Unlike a vaccine for other viruses like SARS, which was needed for a comparatively small number of people, a coronavirus vaccine would be needed for the entire world, she said.

“What concerns me is we are seeing some overpromising and we need not alarm people when promises don’t actually come to fruition on the timeline people are expected,” Gerberding testified. “We need to be straightforward about the challenge ahead: work hard, invest, support those doing the work. But this vaccine is not going to be in American arms for a long time.”

Ahead of a vote on the emergency funding bill, Vice President Mike Pence, who is leading the coronavirus task force, met Wednesday morning with President Trump, several executives from the airline industry and Chad Wolf, acting secretary of the Department of Homeland Security, to discuss how airlines were preparing to handle impacts of the coronavirus.
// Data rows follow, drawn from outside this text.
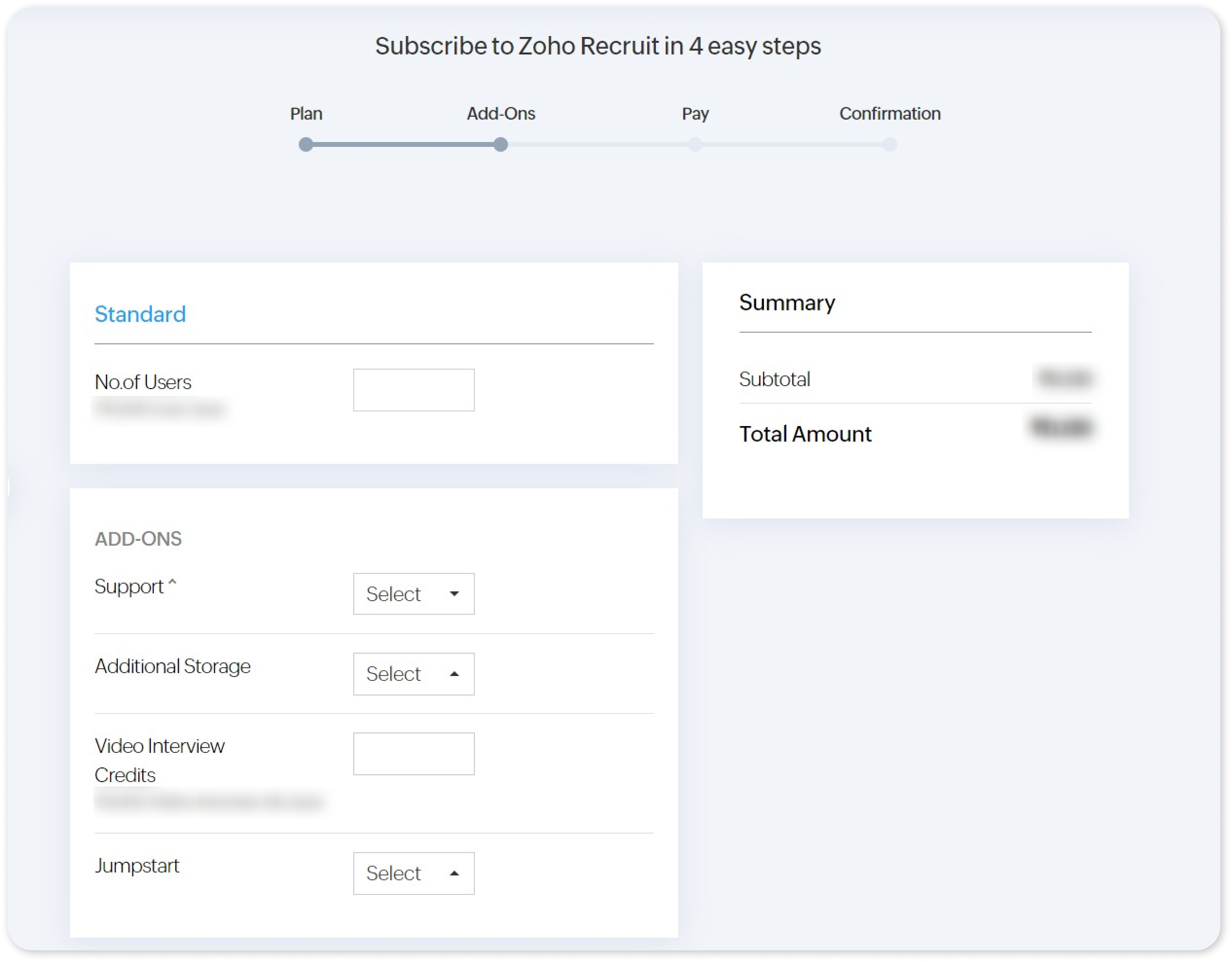The image size is (1232, 962).
Task: Focus the No.of Users input field
Action: (414, 390)
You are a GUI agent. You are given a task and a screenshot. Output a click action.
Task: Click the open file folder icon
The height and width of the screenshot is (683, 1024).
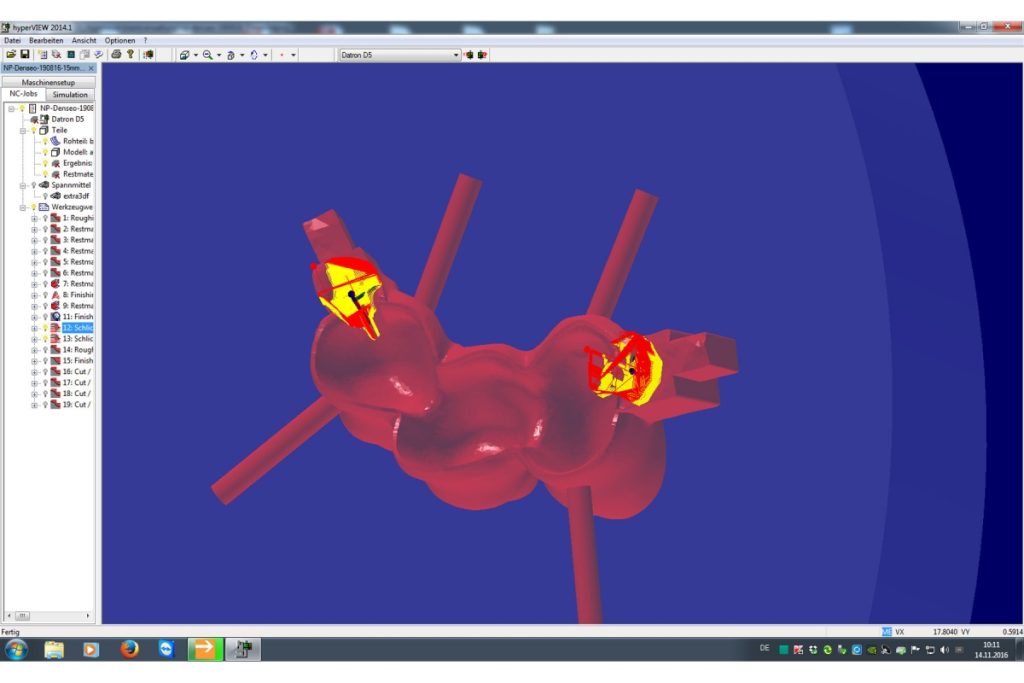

Pence said that the nation’s “greatest concern” is testing for the virus. For now, he said, just 2,500 test kits are available for distribution and most testing will be conducted at state and university laboratories.

During a Monday briefing at the White House, Stephen Hahn, director of the Food and Drug Administration, explained that a single kit allows for just 500 tests. Factoring in the figure announced by Pence, that would mean that just over 1.2 million people could feasibly be tested.

The funding vote was preceded by more unsettling news as California reported its first coronavirus death. The person, who was tested last month, was elderly and had underlying health conditions - two factors that make contracting the virus more deadly.

Los Angeles County declared a health emergency Wednesday as the total number of infections there jumped to seven.